Following his orders, I realized that even I did not know all of the answers. I could not always obey his demands. I became weak, trying to know, and yet trying to not know—to obey blissfully without question.

Yet I was born to question.

He punished me. I tried hard to become nothing but minion, but my thoughts—even shared by him—rebelled at this torment. I could not help but analyze all that he said, even though it was always correct. It was rebellion, to question.

Then as I fell, tormented, broken, destroyed by the power of love itself—that illusion which turned out to be not only true in abstract, but true tangibly. My hands burned and fell to ashes at the touch of the boy touched by sacrificial human love. It was not demise after all; it was the demise of those who did not believe in it.

He had taught me lies. I had taught myself lies.

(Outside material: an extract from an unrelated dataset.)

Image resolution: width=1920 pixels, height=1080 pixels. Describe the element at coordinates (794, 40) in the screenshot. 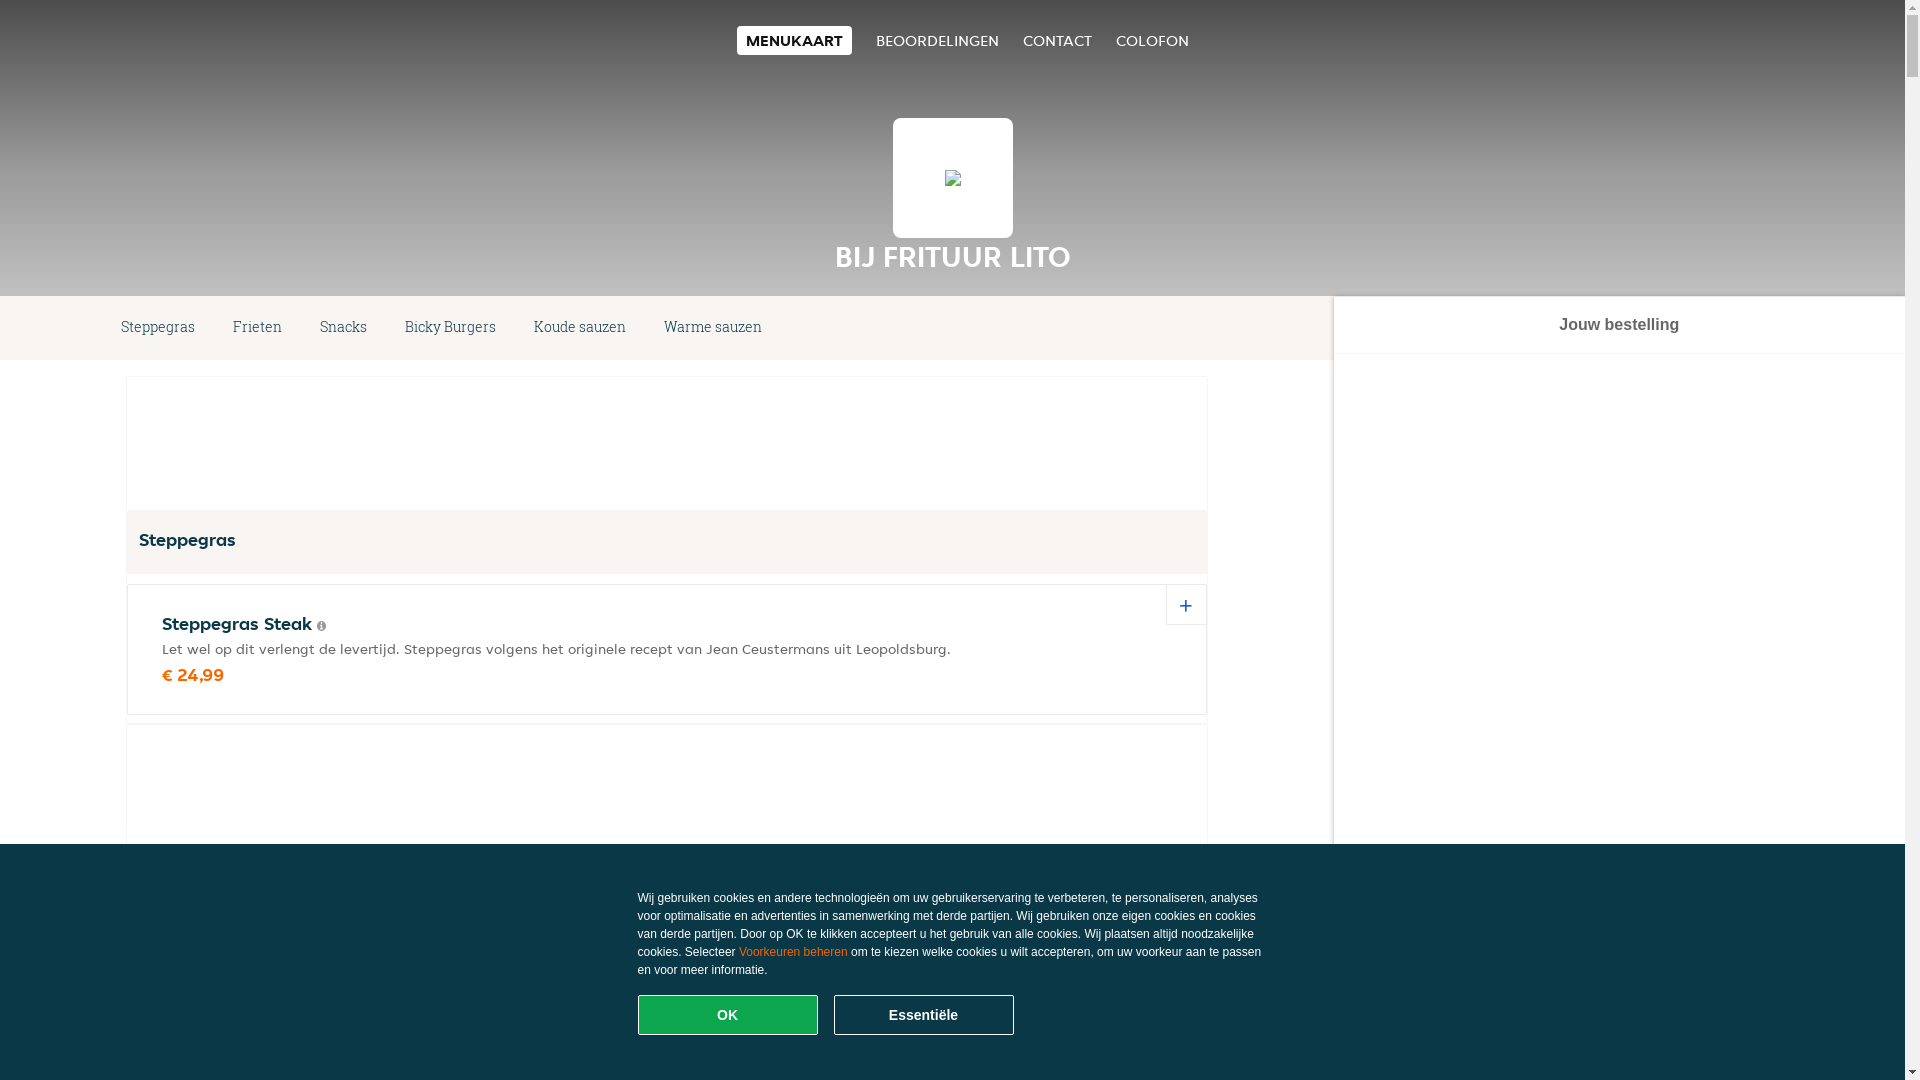

I see `MENUKAART` at that location.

I did not understand after all.


Author's Note: Yeah, short but sweet—but to the point! Definitely read for class a few chapters of "The Tragedy of Great Power Politics" by John Mearshimer and realized he thought the same thing that Quirrell did: "There is no good and evil; there is only power, and those too weak to seek it." Heh, does it make you all feel wonderful to know that this—the idea that there are not "good" and "bad" states, only more powerful states— is actual a political theory called Realism and has been followed by most first-world governments since the end of WWII? Our leaders believe the same thing that Lord Voldemort does!

I also apologize for that being so short. Quirrel's not that interesting. The others should be better-- they're on their way.